You should have waited, and applied for a LE tag in September........

If unsuccessful, you get the bonus point,,,Then buy the HO permit.


----------



## wyogoob (Sep 7, 2007)

goofy elk said:


> You should have waited, and applied for a LE tag in September........
> 
> If unsuccessful, you get the bonus point,,,Then buy the HO permit.


Darnit. So can I apply for an LE tag in 2013?

Thanks goofy


----------



## goofy elk (Dec 16, 2007)

This ones a bit tricky!

Is your HO permit a 365 day permit?

If so, I don't think you can apply for a LE tag..

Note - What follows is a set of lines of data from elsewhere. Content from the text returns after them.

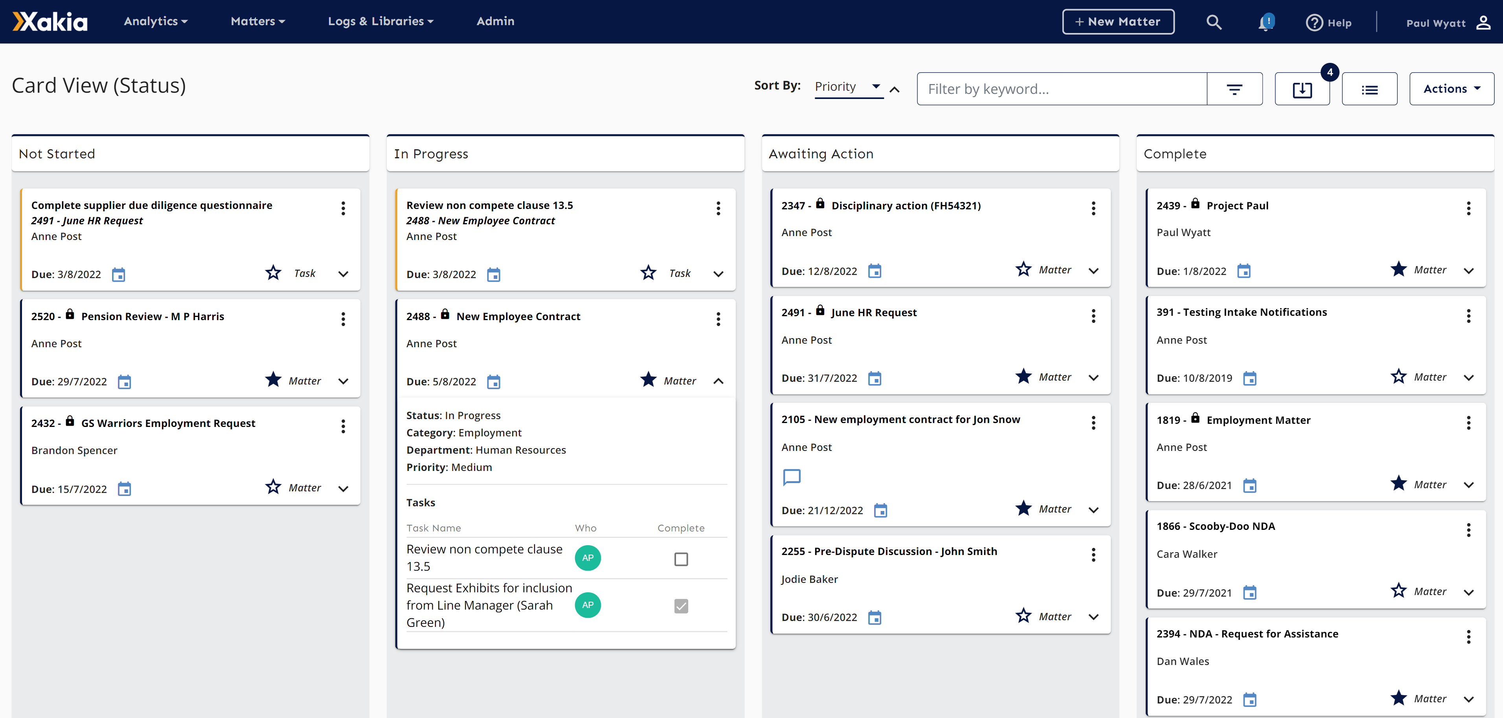Open the search magnifier icon
Image resolution: width=1503 pixels, height=718 pixels.
pos(1214,22)
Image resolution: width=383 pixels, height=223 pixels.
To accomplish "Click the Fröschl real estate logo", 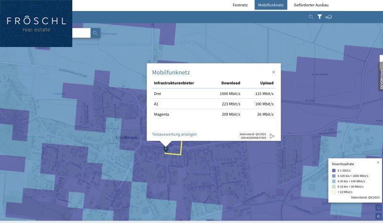I will pyautogui.click(x=36, y=23).
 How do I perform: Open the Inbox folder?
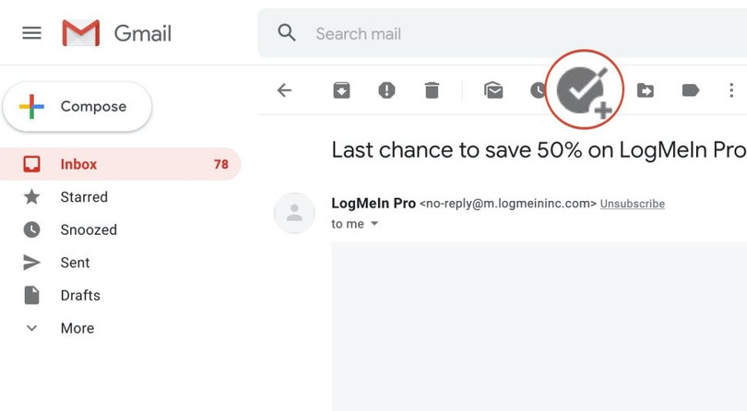pos(78,164)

There is a possibility you could surrender your HO permit,
Then apply for a LE permit........If you draw keep that..
If not, then repurchase a HO permit.

If I were you, I'd call the DWR and verify this scenario..


----------



## wyogoob (Sep 7, 2007)

goofy elk said:


> This ones a bit tricky!
> 
> Is your HO permit a 365 day permit?
> 
> ...


thanks goofy, I don't see any reference to 365 days on the tag or in the guidebook.

The tag says "Season: Begins 11/16/2011 * See guidebook

Best I can tell in the guidebook hunt tables is that I can hunt until Nov. 11 in a few areas, given they haven't filled their harvest quotas.

I'm going to call them and try to surrender the tag.


----------